Anytime I hear mention of Atkins or low carb these days, I want to shove said person headfirst into a mixer bowl filled with poolish, or alternatley beat them on the head with a peel and stick them into the deck oven. Considering we produce over 1000 kilos of bread stuffs nightly, and this sin't even taking into account Tuesday's production..which will be for all wholesale and retail orders for Thanksgiving day, I think all you Atkin-ers are CHEATING.
I was contemplating the banes and niceties of my work existence recently, and realized that until Thanksgiving passes, it is almost all bane. Some highlights include
NASTY OVEN MITTS: And I wonder why all the rack bakers have rashes. Yummy crusty oily goodness.

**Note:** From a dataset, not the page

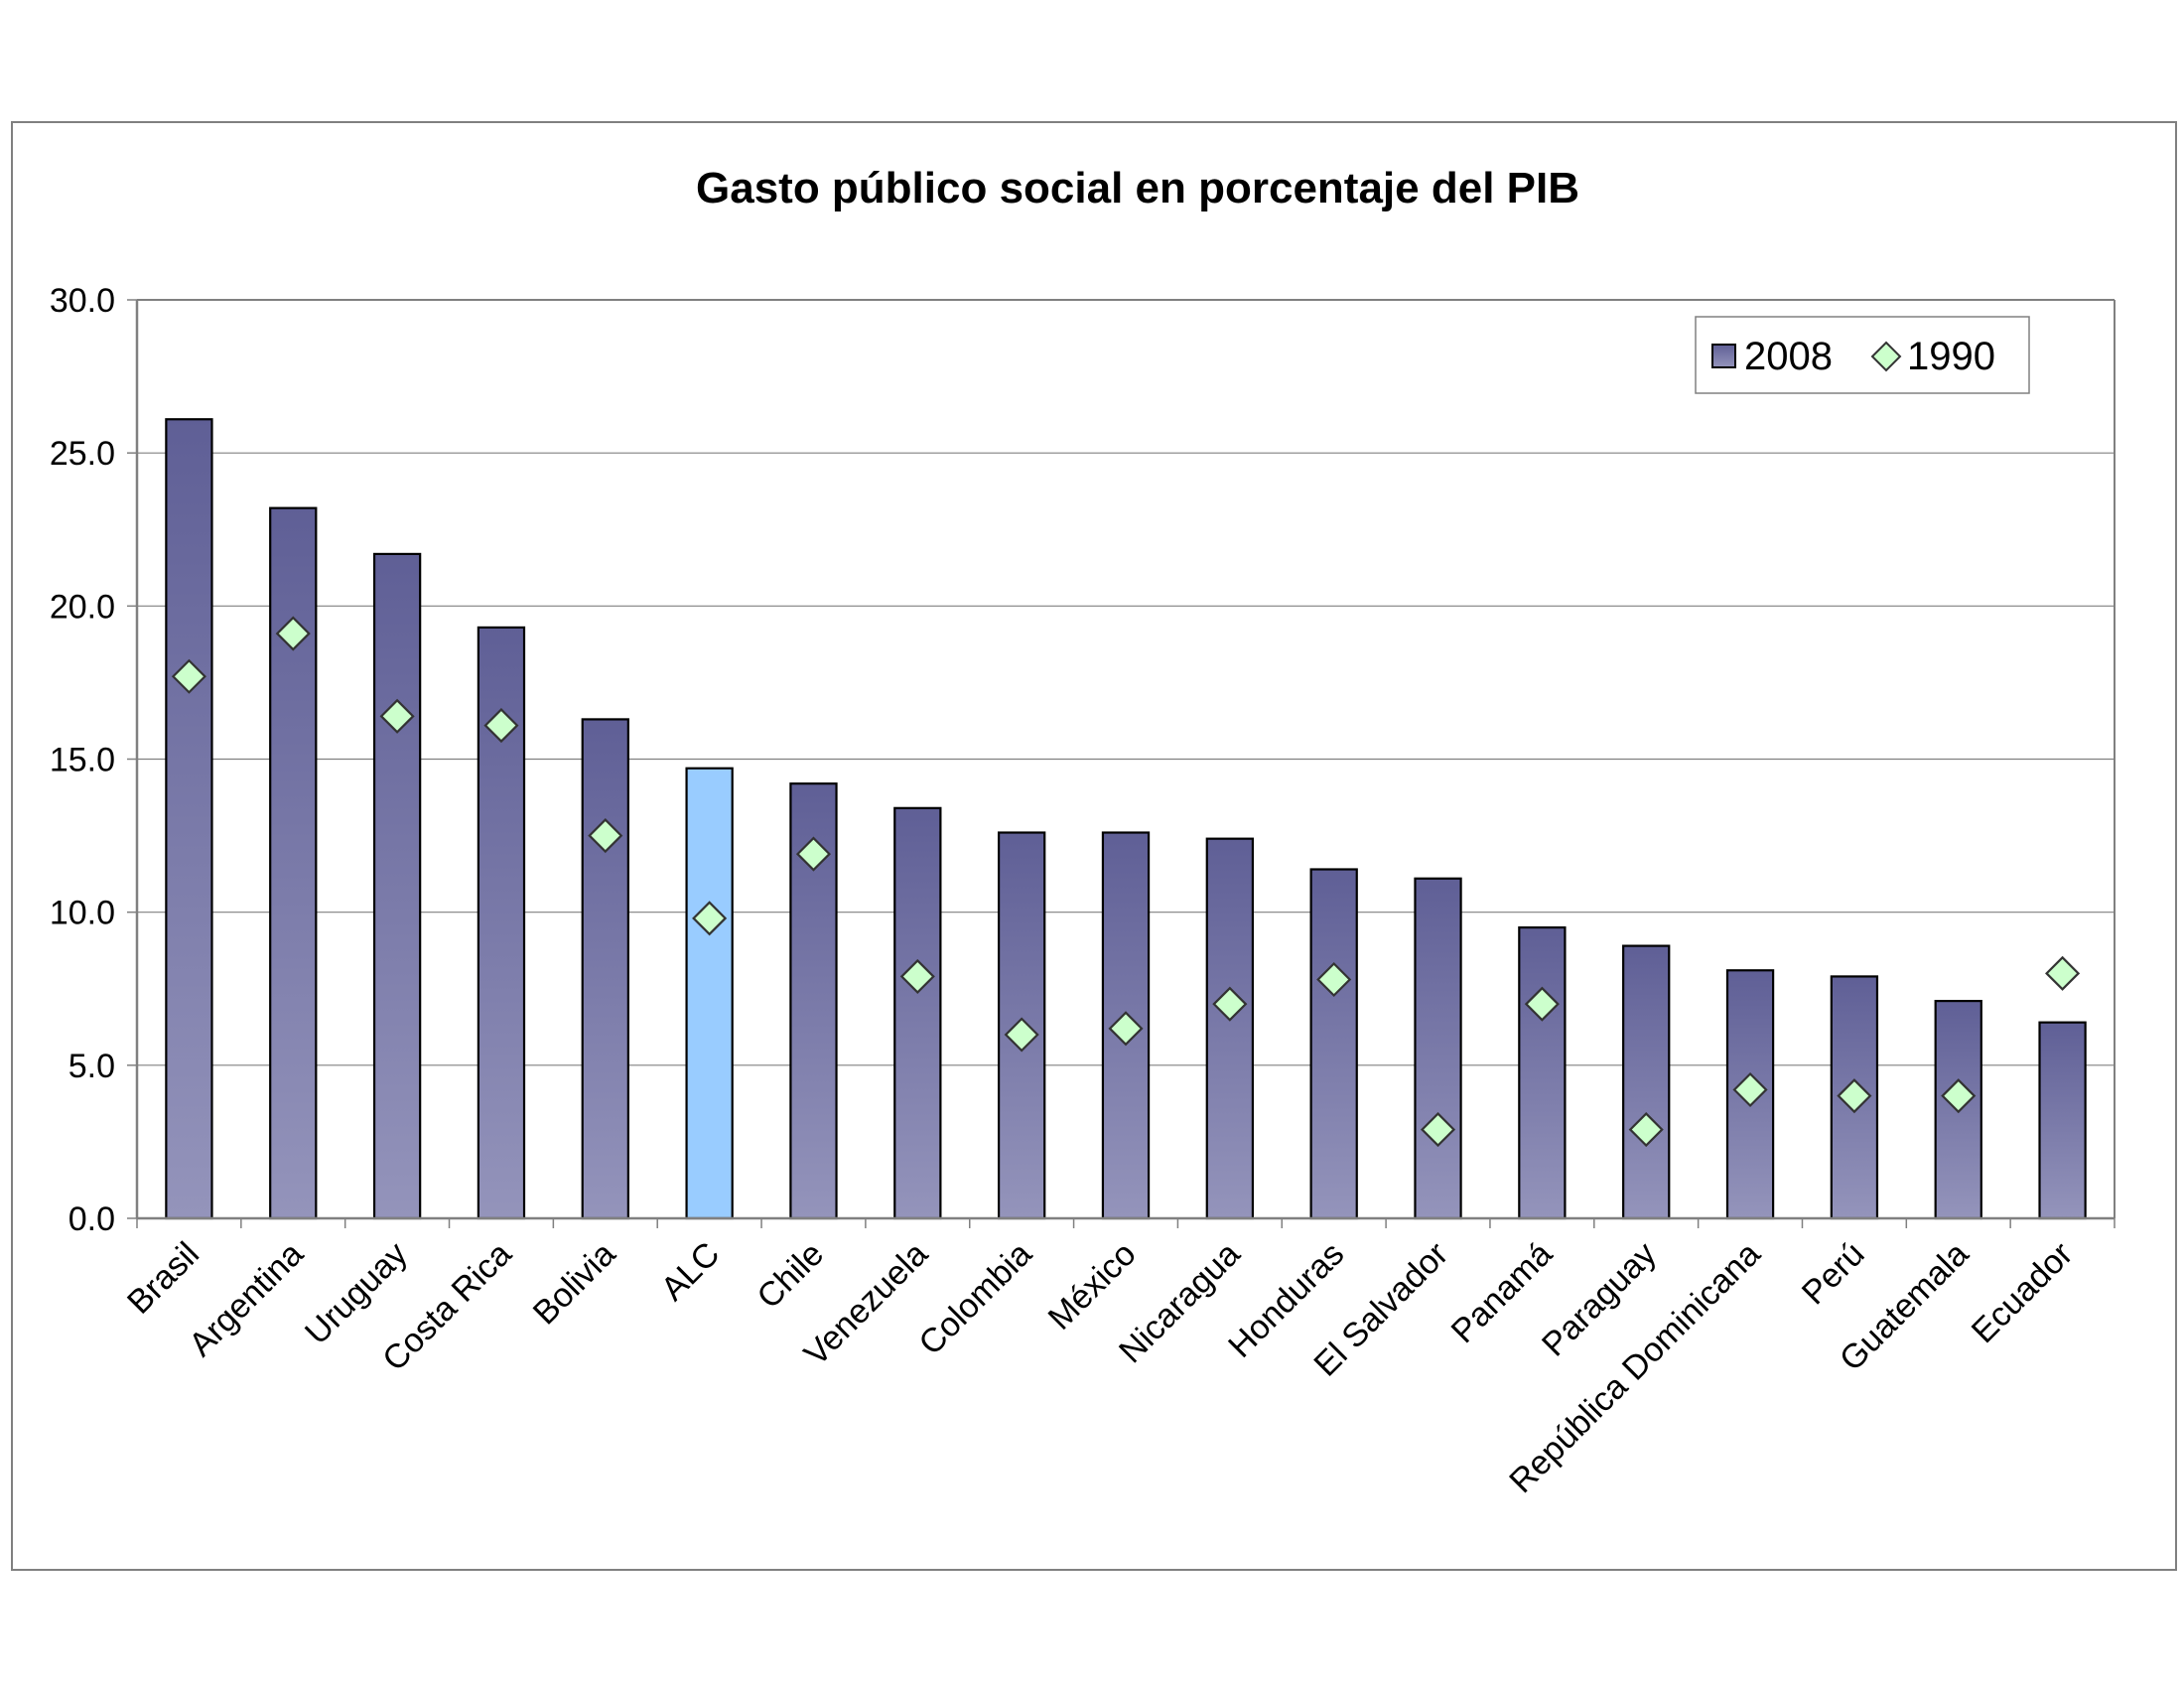 The width and height of the screenshot is (2184, 1688). What do you see at coordinates (91, 1219) in the screenshot?
I see `y-tick-label: 0.0` at bounding box center [91, 1219].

S HAS BEEN BORN AGAIN: Being chased through the shape room while he explains how Jesus will save me, and his pastor will lay hands on me and heal me. This is very amusing, considering S has such a thick East Indian accent.

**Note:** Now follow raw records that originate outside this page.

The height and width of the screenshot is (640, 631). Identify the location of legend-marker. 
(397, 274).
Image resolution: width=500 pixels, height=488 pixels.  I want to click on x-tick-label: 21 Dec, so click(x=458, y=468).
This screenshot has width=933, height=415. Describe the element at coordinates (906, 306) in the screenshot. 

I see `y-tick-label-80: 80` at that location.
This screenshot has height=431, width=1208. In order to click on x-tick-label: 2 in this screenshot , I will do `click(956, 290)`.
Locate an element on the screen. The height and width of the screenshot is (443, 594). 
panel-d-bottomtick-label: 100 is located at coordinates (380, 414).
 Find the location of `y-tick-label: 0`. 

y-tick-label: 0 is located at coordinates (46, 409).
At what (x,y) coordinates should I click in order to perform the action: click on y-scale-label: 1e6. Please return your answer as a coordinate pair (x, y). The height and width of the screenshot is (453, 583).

DINNER ROLLS: Tuesday night has an order for 300 dozen, on top of the 180 dozen usually done. Guess who gets to snip crosses into the top of every roll? Here's a hint..I already have carpal tunnel syndrome. I've been forgoing the double snip the past few months, unless W is present. Then I go hide in the walk in to snip and try to hide the rolls until after they are baked and nothing can be done about it.
S's W IMPERSONATION: His is so dead on, even with the thick East Indian accent, the first time he did it I could feeeeel my sphincter loosen.
CRAPPY SATCHEL BAGS: Have you ever lugged 4 bags filled with 60 pounds of rolls and twists across a crowded bakery and had them split open? No? It isn't fun. Especially when rolls roll.
So please, save a baker. Buy Pillsbury Crescent rolls instead.